Files
sharpcompress/docs/ARCHITECTURE.md
2026-01-15 13:29:57 +00:00

18 KiB

SharpCompress Architecture Guide

This guide explains the internal architecture and design patterns of SharpCompress for contributors.

Overview

SharpCompress is organized into three main layers:

┌─────────────────────────────────────────┐
│     User-Facing APIs (Top Layer)        │
│  Archive, Reader, Writer Factories      │
├─────────────────────────────────────────┤
│     Format-Specific Implementations     │
│  ZipArchive, TarReader, GZipWriter,     │
│  RarArchive, SevenZipArchive, etc.      │
├─────────────────────────────────────────┤
│     Compression & Crypto (Bottom Layer) │
│  Deflate, LZMA, BZip2, AES, CRC32       │
└─────────────────────────────────────────┘

Directory Structure

src/SharpCompress/

Archives/ - Archive Implementations

Contains IArchive implementations for seekable, random-access APIs.

Key Files:

  • AbstractArchive.cs - Base class for all archives
  • IArchive.cs - Archive interface definition
  • ArchiveFactory.cs - Factory for opening archives
  • Format-specific: ZipArchive.cs, TarArchive.cs, RarArchive.cs, SevenZipArchive.cs, GZipArchive.cs

Use Archive API when:

  • Stream is seekable (file, memory)
  • Need random access to entries
  • Archive fits in memory
  • Simplicity is important

Readers/ - Reader Implementations

Contains IReader implementations for forward-only, non-seekable APIs.

Key Files:

  • AbstractReader.cs - Base reader class
  • IReader.cs - Reader interface
  • ReaderFactory.cs - Auto-detection factory
  • ReaderOptions.cs - Configuration for readers
  • Format-specific: ZipReader.cs, TarReader.cs, GZipReader.cs, RarReader.cs, etc.

Use Reader API when:

  • Stream is non-seekable (network, pipe, compressed)
  • Processing large files
  • Memory is limited
  • Forward-only processing is acceptable

Writers/ - Writer Implementations

Contains IWriter implementations for forward-only writing.

Key Files:

  • AbstractWriter.cs - Base writer class
  • IWriter.cs - Writer interface
  • WriterFactory.cs - Factory for creating writers
  • WriterOptions.cs - Configuration for writers
  • Format-specific: ZipWriter.cs, TarWriter.cs, GZipWriter.cs

Factories/ - Format Detection

Factory classes for auto-detecting archive format and creating appropriate readers/writers.

Key Files:

  • Factory.cs - Base factory class
  • IFactory.cs - Factory interface
  • Format-specific: ZipFactory.cs, TarFactory.cs, RarFactory.cs, etc.

How It Works:

  1. ReaderFactory.OpenReader(stream) probes stream signatures
  2. Identifies format by magic bytes
  3. Creates appropriate reader instance
  4. Returns generic IReader interface

Common/ - Shared Types

Common types, options, and enumerations used across formats.

Key Files:

  • IEntry.cs - Entry interface (file within archive)
  • Entry.cs - Entry implementation
  • ArchiveType.cs - Enum for archive formats
  • CompressionType.cs - Enum for compression methods
  • ArchiveEncoding.cs - Character encoding configuration
  • ExtractionOptions.cs - Extraction configuration
  • Format-specific headers: Zip/Headers/, Tar/Headers/, Rar/Headers/, etc.

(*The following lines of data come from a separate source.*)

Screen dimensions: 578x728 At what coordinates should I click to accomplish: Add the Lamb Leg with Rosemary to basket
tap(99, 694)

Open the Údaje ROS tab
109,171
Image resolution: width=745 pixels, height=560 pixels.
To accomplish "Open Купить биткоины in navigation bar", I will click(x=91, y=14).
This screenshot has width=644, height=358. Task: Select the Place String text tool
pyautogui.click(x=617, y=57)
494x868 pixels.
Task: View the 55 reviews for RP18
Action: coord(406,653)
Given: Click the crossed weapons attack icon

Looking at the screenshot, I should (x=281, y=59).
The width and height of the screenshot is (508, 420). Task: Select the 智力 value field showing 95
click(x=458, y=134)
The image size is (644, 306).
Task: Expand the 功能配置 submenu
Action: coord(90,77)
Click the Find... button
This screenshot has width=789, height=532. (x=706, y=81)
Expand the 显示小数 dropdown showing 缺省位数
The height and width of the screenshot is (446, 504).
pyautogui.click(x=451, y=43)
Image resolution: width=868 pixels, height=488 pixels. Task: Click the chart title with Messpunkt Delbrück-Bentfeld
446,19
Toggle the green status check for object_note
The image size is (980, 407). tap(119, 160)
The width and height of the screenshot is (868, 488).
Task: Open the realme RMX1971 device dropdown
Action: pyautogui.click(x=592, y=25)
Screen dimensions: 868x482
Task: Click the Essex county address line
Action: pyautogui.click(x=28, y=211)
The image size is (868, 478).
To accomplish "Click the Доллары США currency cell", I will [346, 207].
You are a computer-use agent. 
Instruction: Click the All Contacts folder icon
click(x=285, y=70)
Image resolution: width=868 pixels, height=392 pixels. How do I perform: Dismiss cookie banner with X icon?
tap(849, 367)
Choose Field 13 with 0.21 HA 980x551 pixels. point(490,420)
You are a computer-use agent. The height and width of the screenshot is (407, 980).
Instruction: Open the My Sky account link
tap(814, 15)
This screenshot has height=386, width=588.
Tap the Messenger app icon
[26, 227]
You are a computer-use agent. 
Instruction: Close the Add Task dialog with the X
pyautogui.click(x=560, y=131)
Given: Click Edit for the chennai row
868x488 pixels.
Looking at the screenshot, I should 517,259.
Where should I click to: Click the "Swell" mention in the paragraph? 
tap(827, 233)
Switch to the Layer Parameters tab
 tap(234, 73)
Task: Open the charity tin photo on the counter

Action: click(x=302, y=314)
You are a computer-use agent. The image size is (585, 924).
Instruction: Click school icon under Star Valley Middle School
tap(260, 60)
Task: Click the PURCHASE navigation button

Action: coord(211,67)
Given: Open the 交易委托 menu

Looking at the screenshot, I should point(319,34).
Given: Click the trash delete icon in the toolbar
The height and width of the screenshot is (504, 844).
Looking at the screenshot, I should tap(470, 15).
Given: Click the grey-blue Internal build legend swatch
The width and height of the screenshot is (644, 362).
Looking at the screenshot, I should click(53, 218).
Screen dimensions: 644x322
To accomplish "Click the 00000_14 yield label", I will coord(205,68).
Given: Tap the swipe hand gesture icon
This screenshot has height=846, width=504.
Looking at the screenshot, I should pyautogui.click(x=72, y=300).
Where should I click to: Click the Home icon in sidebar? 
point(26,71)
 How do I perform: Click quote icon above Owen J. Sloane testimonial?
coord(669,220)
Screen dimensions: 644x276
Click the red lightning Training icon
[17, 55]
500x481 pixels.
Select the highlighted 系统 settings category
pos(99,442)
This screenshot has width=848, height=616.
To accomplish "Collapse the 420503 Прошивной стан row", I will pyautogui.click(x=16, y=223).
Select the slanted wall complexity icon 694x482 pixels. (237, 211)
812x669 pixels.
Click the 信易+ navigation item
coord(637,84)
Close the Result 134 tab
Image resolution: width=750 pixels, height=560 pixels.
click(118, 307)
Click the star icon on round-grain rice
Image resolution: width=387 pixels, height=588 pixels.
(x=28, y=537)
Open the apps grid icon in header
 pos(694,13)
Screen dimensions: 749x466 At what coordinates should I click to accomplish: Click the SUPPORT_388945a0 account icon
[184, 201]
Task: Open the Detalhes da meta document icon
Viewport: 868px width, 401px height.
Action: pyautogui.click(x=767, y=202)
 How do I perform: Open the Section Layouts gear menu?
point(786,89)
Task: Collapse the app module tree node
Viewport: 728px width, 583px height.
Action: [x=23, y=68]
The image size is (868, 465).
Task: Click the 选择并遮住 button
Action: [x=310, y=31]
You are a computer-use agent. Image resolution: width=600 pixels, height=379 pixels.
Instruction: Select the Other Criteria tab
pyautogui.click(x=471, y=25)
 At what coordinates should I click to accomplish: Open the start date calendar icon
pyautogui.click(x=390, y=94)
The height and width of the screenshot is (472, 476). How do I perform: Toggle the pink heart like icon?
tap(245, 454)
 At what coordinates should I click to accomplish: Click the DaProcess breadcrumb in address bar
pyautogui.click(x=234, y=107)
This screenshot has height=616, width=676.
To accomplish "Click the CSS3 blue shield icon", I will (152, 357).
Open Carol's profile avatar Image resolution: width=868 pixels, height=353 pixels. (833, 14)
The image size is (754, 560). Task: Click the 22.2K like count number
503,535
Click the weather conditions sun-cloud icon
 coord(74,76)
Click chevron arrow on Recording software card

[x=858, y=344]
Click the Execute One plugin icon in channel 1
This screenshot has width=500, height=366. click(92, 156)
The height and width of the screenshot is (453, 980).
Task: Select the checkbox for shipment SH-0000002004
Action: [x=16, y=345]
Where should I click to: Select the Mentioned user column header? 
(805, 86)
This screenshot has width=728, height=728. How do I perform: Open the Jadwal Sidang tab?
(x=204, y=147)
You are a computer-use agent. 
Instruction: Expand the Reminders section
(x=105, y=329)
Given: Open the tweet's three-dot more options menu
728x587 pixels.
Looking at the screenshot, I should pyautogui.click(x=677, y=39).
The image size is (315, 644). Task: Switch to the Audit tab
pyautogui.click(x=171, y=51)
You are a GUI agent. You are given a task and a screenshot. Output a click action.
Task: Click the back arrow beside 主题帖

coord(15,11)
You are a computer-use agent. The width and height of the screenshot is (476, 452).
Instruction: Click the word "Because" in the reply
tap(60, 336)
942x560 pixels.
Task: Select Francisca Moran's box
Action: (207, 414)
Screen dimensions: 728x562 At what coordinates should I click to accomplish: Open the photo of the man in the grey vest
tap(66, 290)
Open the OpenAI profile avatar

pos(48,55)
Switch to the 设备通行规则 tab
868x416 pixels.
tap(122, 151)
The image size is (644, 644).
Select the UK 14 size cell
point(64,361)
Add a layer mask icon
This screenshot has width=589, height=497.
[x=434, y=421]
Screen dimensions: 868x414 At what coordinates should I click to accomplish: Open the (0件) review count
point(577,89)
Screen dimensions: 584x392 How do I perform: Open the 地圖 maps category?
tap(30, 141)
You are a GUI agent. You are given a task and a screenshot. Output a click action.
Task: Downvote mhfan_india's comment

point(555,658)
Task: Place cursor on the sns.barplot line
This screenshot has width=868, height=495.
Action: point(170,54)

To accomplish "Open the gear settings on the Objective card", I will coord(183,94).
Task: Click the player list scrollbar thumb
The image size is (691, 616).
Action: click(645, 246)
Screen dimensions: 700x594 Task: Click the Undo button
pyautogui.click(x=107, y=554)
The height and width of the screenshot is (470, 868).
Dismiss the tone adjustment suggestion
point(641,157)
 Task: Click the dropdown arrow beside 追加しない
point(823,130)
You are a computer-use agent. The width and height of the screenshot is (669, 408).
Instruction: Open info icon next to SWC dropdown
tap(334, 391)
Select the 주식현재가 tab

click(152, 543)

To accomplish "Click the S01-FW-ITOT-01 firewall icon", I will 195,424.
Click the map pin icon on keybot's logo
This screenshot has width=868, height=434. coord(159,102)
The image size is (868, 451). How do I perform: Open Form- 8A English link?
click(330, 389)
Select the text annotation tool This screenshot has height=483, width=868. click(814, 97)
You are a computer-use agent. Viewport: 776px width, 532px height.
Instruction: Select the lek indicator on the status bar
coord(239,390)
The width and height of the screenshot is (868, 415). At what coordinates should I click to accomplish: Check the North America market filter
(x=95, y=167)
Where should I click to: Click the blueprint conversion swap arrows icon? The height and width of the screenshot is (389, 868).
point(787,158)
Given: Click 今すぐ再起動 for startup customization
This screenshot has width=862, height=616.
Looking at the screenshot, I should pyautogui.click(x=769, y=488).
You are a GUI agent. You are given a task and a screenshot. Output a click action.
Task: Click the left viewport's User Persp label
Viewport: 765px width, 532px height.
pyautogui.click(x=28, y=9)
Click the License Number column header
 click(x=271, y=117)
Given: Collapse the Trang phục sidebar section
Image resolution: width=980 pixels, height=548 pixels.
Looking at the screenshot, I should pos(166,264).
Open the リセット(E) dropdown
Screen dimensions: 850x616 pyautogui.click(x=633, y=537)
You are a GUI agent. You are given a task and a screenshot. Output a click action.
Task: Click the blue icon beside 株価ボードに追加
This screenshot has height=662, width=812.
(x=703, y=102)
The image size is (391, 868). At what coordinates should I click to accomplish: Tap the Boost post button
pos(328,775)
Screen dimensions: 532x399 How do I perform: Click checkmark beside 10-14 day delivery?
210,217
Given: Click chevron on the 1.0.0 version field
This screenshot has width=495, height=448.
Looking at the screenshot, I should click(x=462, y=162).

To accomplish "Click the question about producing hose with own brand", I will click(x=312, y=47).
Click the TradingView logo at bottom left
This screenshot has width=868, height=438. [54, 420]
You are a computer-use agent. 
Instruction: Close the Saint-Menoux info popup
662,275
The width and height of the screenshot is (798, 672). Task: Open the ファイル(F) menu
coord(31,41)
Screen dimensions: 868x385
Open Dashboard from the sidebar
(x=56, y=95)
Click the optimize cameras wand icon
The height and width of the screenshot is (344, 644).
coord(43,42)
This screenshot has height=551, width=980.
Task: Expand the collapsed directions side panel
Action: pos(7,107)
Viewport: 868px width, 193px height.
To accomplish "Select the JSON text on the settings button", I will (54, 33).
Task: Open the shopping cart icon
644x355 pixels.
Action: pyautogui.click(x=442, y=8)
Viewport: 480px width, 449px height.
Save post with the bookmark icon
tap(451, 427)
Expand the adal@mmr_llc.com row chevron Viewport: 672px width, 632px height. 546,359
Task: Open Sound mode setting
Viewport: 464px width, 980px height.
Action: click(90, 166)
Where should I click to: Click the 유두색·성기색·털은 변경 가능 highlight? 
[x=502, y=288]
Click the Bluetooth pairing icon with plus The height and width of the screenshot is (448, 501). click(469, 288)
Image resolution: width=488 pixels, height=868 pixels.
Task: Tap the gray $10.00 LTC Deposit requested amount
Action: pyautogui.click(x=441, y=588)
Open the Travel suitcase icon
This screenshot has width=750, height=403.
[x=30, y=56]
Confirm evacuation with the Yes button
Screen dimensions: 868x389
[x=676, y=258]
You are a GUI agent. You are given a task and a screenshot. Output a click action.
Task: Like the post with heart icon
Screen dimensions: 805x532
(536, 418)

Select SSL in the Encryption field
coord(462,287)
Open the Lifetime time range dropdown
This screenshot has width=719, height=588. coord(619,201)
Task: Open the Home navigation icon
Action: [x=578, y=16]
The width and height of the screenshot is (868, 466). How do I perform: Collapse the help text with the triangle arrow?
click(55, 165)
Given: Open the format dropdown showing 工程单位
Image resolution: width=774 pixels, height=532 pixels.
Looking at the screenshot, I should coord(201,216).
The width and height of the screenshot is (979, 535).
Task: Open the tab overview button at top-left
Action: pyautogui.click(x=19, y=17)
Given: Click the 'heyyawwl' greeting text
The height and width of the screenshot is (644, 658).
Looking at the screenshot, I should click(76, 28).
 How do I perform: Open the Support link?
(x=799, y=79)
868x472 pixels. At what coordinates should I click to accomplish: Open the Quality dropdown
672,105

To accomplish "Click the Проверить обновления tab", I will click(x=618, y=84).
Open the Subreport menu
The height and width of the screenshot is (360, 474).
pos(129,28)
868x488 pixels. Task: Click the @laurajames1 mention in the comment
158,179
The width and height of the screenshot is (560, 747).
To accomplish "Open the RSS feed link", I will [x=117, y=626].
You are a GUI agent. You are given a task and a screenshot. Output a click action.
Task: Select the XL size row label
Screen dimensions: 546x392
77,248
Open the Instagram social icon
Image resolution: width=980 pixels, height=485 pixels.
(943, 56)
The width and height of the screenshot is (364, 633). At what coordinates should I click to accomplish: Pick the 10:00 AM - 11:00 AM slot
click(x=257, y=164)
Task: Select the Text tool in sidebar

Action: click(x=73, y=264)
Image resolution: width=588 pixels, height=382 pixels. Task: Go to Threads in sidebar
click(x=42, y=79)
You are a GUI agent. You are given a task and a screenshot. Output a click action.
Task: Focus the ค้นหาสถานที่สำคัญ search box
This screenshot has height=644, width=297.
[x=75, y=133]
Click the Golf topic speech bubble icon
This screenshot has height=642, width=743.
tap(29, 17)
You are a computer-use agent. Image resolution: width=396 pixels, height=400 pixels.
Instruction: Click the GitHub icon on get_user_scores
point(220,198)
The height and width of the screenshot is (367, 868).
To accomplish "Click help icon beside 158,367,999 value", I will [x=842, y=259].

Compressors/ - Compression Algorithms

Low-level compression streams implementing specific algorithms.

Algorithms:

  • Deflate/ - DEFLATE compression (Zip default)
  • BZip2/ - BZip2 compression
  • LZMA/ - LZMA compression (7Zip, XZ, LZip)
  • PPMd/ - Prediction by Partial Matching (Zip, 7Zip)
  • ZStandard/ - ZStandard compression (decompression only)
  • Xz/ - XZ format (decompression only)
  • Rar/ - RAR-specific unpacking
  • Arj/, Arc/, Ace/ - Legacy format decompression
  • Filters/ - BCJ/BCJ2 filters for executable compression

Each Compressor:

  • Implements a Stream subclass
  • Provides both compression and decompression
  • Some are read-only (decompression only)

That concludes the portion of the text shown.